What are you doing now and how did you get there? I work at the U.S. Chamber of Commerce, in Washington D.C., doing marketing and communication in our political affairs and federation relations department. I work with membership, social media, political events, and continuing education programs of the Chamber to guarantee members stay informed and happy while ensuring longstanding programs of the Chamber continue to run smoothly.
I took an interesting route to my current position. Before my senior year at Georgia, I was hired as an Account Coordinator at a Washington D.C. public relations agency which I worked at through graduation. In addition to my thick Grady coursework, my senior capstone for NMI, and all the extra-curricular activities I was involved in (sorority, Grady Ambassadors, Student Alumni Council) I figured adding a real job to this was no problem. I started each morning with a conference call with my team in DC and ended with a daily update email sent around 6:00 or 7:00 pm, and that was before homework and typically while I was en route to a meeting. It was pretty crazy. This year of experience was a main factor in me being awarded my current position. While I was a bit leery of applying for a job at such a high-profile organization, it was a great decision.
What is your day-to-day like at your job? (Any interesting projects that you can
share with us?) Currently, I manage the website and all social media accounts for a professional development program of the Chamber, Institute for Organization Management. I just went through a complete transformation of one of my websites, so I am very happy to see it thriving. I also design all marketing efforts for Institute, which include: a 80-page planner, direct mailing, and eMarketing projects. I am also working on a new membership campaign called pURL. Standing for Personalized URL, pURL goes beyond a mere membership pitch and asks specific questions to recipients about their experience with the Chamber. The idea of a pURL is relatively new in the marketing field and I was very fortunate to have the opportunity to run the first pURL campaign the Chamber has put together. Not to mentions, with the election coming in November the Chamber is a very exciting place to work!

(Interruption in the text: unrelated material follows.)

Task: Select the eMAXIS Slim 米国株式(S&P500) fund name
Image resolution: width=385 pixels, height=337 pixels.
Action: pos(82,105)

What part of your Grady experience (classes, professors, etc.) has been helpful in
your career today? The New Media Certificate by far. Scott Shamp’s leadership, enthusiasm and dedication to this program is remarkable. I am so happy I got into this program sophomore year and even happier I learned how to build websites thanks to Dr. Emuel Aldridge. Without his patience, I would never seem like such the WordPress or Flash expert. I still use those packets he creates! Dr. Karen Russell has also been an inspirational instructor. I was placed in her freshman seminar class on Walmart and our relationship has been very close ever since.
In college, I never would have considered myself a writer or someone that even enjoyed doing it. Grady taught me how to write so people actually listen.What is your favorite Grady memory? Presenting to The Coca-Cola Company definitely tops the list of favorable moments. My public relations capstone class project was to design the PR campaign for PlantBottle, the new container all Coca-Cola products were soon to be shipped in. I somehow got designated to introduce and conclude the presentation, in addition to speak about the section I was in charge of, which was both exhilarating and frightening. I am never one to be nervous of public speaking, but speaking in front of this group of people was intense!
What advice do you have for current AdPR students? In college, I never would have considered myself a writer or someone that even enjoyed doing it. Grady taught me how to write so people actually listen. My advice to current AdPR students is to immerse yourself in the journalistic field, get the New Media Certificate, ask for help from the fabulous professors Grady has to offer, and let people in Grady know what you are doing. The best way for a great new opportunity to find you is when others know what you like to do and what you are good at. When that opportunity does come around -- follow up, follow up, follow up. I promise you are not being annoying.